Richard Adams, special assistant to the directorate in the Laboratory for Nuclear Science (LNS), has received the School of Science Distinguished Service Award in recognition of his 36 years of work with seven LNS directors.
He is the fifth person so honored. The previous awardees are Dr. Frederic Eppling, former associate director of LNS, in 1993; former Provost Mark Wrighton in 1995; Maija Ahlquist of the Center for Cancer Research; and former Dean Robert Birgeneau in 2000.

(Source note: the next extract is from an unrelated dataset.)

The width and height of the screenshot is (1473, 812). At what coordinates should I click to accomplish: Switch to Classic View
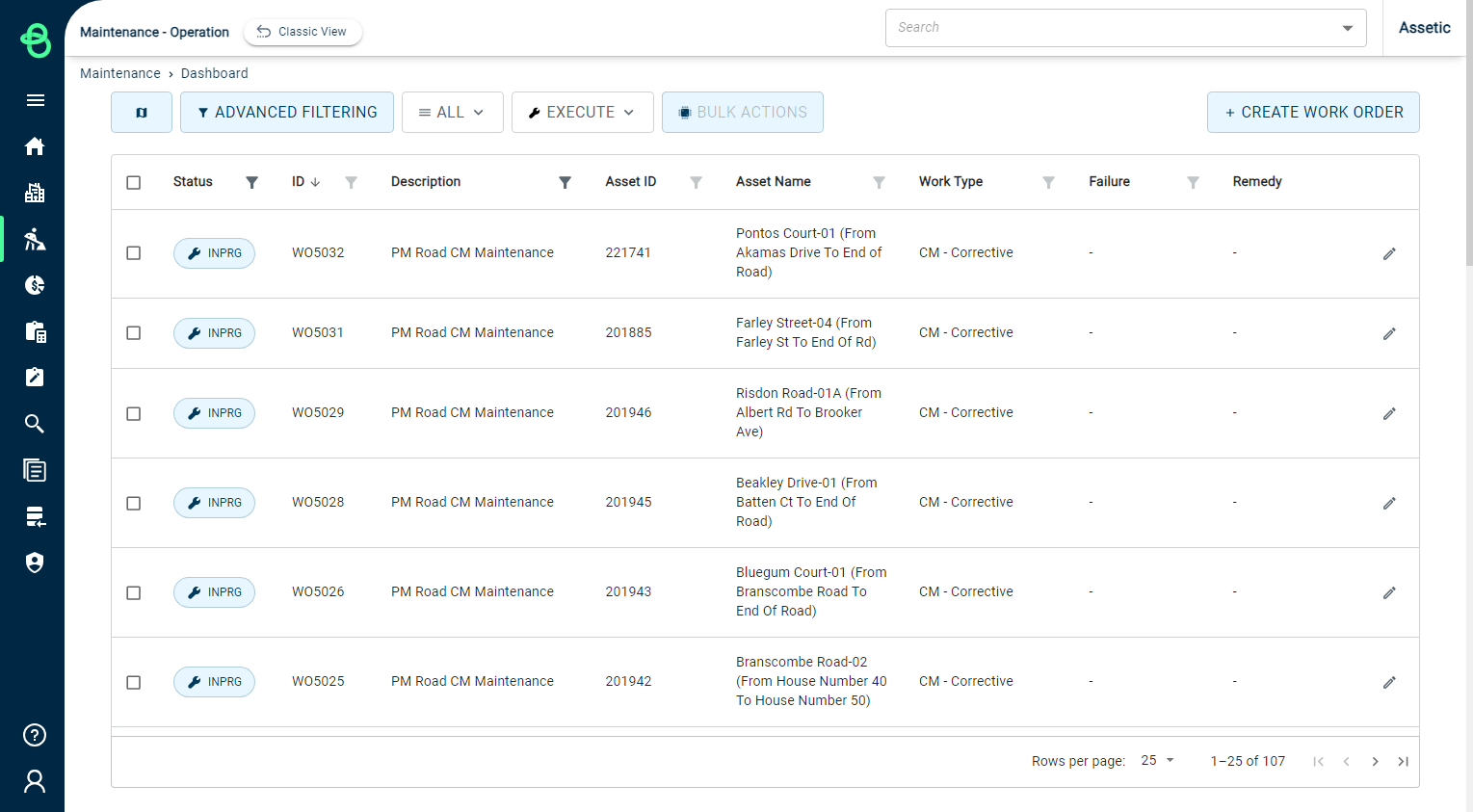(302, 32)
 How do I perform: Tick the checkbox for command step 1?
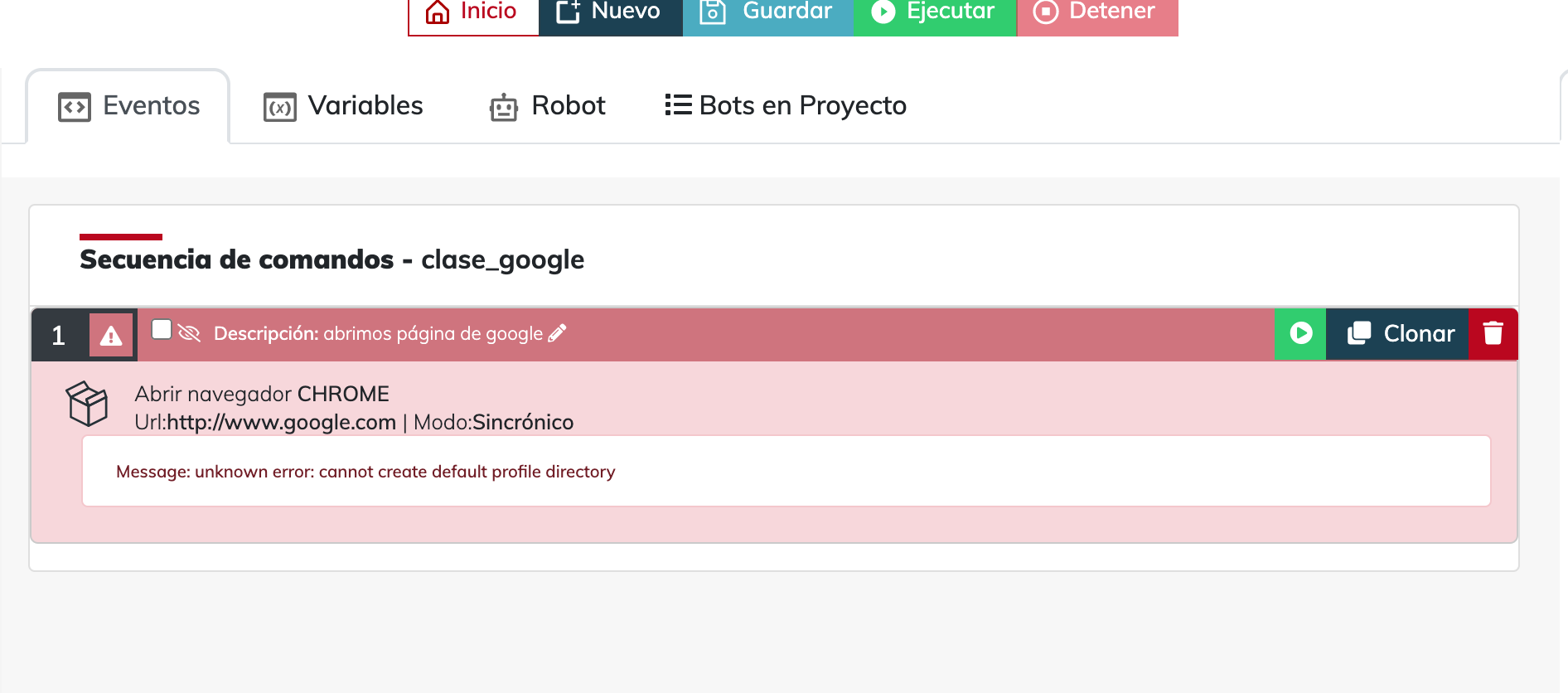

"I have had the privilege and pleasure to serve under all but the first LNS director. There aren't many jobs where one could have worked with so many great physicists, three of whom received the Nobel Prize," said Mr. Adams, who retired on December 21.
Mr. Adams started working in the Laboratory for Nuclear Science as a technician in the High Energy Physics Group of Professors Jerome Friedman and Henry Kendall in 1965. He joined the headquarters office in 1971, became personnel officer in 1978, and was pro-moted in 1989 to special assistant, responsible for personnel, general services and the supervision of the LNS headquarters office.
"Dick Adams's encyclopedic knowledge of MIT, his ability to find imaginative solutions to problems, his good sense of humor and his wisdom have been invaluable to me in my first six months as director of LNS," said Professor June L. Matthews, director of LNS since July 2000.
A version of this article appeared in MIT Tech Talk on January 24, 2001.